**STUDY TEXT**
Thursday, March 21, 2024

Feedback

 


From time to time someone will contact me to thank me for 'what you do for the weaving community'.

It's always a day brightener.

My life has been largely shaped by the teachers I have had.  The good ones, obviously, but also?   The bad ones.

Not every teacher is good for every student, and I had to stumble my way into the teaching world after having been tossed into the deep end.  

I confess I have not always been the 'best' teacher.  There were times when I taught while I was ill, usually from allergies.  I learned early to demand that my workshops be scent free.  And still had people arrive reeking of scents.  Thing is, certain scents/perfumes robbed me of the ability to think and speak.  It's called aphasia, and when it happens to someone who is normally proficient at both, it's at first upsetting (what is happening to me?) and then anxiety inducing as my mental rolodex whirled round and round, so fast I couldn't find the words I needed to communicate.  

So, no, I wasn't the best teacher on those occasions.

Other times it was food allergies.

No matter how many times I would tell people 'plain food' and give them an actual list of allowed foods, someone would want to make something 'special'.  And then be offended when I politely said 'no thank you' and declined to eat their 'treat'.

Because if I ate that special treat, I'd wind up sick.  And I'd *be* sick for at least 3 days, which usually meant flying home while sick.  (My own personal hell, not a communicable disease.)

Other times, I just could not seem to find a way to express the information in a way that made sense to a listener.  I would try different approaches.  I would demonstrate, explaining what I was doing, breaking down the steps, trying to not forget something.  We all have basic assumptions, but when talking to a new weaver, they don't have the experience or background knowledge to understand a new technique, especially if I don't include every step along the way.

It was in the early days of the internet that I really began to try to find different ways to write about weaving, finding metaphors, different perspectives, allowing for as many of the 'it depends' considerations as I could think of, in the moment.

And I started developing my 'Laura-isms' as some of my students tagged them.  Short sentences that captured the essence of a principle - never use a knot where a bow will do - for example.

Change one thing and everything can change, is a more recent one.

**DATA SUPPLIED**

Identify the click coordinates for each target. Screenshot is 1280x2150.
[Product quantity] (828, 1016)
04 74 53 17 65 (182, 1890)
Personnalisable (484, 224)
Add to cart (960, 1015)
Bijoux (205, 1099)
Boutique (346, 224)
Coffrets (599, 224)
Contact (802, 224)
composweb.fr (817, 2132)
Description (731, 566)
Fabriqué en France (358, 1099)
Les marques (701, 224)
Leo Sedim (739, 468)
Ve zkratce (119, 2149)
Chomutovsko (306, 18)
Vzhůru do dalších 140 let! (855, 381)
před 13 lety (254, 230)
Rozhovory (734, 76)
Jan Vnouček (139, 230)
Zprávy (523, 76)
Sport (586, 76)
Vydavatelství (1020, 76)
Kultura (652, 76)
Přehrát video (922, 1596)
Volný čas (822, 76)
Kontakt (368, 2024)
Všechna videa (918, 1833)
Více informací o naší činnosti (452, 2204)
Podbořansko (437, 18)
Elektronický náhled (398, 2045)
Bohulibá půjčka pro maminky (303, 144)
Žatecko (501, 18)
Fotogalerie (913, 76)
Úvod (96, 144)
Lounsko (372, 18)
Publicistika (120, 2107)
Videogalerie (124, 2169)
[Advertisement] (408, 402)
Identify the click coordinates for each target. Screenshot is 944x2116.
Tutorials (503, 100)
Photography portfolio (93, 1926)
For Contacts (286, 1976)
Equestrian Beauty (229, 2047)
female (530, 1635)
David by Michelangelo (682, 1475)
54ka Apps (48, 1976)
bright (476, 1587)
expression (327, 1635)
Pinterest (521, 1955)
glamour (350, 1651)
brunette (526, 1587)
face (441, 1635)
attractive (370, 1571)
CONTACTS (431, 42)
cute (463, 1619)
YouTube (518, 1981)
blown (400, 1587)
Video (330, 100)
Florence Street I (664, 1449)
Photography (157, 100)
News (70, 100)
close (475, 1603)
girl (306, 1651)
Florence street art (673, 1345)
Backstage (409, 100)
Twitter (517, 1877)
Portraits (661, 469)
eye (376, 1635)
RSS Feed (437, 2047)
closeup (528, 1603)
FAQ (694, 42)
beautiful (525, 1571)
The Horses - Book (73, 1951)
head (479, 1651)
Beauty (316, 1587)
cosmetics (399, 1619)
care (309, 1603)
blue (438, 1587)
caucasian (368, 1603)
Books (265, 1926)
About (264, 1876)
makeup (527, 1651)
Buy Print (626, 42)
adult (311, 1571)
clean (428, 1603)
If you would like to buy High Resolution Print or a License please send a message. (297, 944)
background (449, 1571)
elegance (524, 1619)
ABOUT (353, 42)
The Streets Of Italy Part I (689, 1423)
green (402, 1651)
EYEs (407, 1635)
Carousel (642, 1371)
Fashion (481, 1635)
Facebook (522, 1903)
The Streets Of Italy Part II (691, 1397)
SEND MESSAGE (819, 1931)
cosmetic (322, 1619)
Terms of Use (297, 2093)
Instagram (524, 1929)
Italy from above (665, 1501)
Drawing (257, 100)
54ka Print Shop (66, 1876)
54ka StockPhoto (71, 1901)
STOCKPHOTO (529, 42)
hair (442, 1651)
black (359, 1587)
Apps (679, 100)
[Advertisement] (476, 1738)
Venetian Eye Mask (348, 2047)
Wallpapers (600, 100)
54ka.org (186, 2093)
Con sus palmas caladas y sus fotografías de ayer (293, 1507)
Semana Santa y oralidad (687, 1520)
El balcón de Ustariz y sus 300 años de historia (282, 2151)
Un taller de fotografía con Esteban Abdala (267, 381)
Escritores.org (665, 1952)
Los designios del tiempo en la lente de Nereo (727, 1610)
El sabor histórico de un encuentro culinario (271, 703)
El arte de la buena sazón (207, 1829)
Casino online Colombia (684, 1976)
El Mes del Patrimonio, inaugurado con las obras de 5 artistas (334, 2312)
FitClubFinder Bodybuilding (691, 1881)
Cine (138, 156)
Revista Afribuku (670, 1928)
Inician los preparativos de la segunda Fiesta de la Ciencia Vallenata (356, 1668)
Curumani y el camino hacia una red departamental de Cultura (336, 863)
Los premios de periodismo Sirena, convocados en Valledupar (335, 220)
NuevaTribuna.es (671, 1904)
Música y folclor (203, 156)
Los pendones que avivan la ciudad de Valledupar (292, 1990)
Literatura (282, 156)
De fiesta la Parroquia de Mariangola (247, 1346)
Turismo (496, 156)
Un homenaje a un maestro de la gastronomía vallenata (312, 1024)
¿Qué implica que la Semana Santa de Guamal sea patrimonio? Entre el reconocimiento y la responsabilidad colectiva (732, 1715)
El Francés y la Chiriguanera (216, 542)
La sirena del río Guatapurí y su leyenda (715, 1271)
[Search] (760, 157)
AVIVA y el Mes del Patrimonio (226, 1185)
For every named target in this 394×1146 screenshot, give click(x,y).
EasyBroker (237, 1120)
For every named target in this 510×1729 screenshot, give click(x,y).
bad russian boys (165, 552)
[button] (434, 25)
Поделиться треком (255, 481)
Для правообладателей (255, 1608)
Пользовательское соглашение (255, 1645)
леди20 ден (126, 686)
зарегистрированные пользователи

**WORK ITEM**
Rewrite the paragraph of the post that begins "I confess I have not always been" in a shorter form that keeps its main facts. The records are not needed for this work.

**SOLUTION FOR THIS EXERCISE**
The writer admits to not always having been the best teacher, sometimes teaching while ill, usually from allergies. Workshops were required to be scent free, yet people still arrived reeking of scents. Certain scents and perfumes caused aphasia, robbing the writer of the ability to think and speak. For someone normally proficient at both, this was first upsetting and then anxiety inducing, because the needed words could not be found.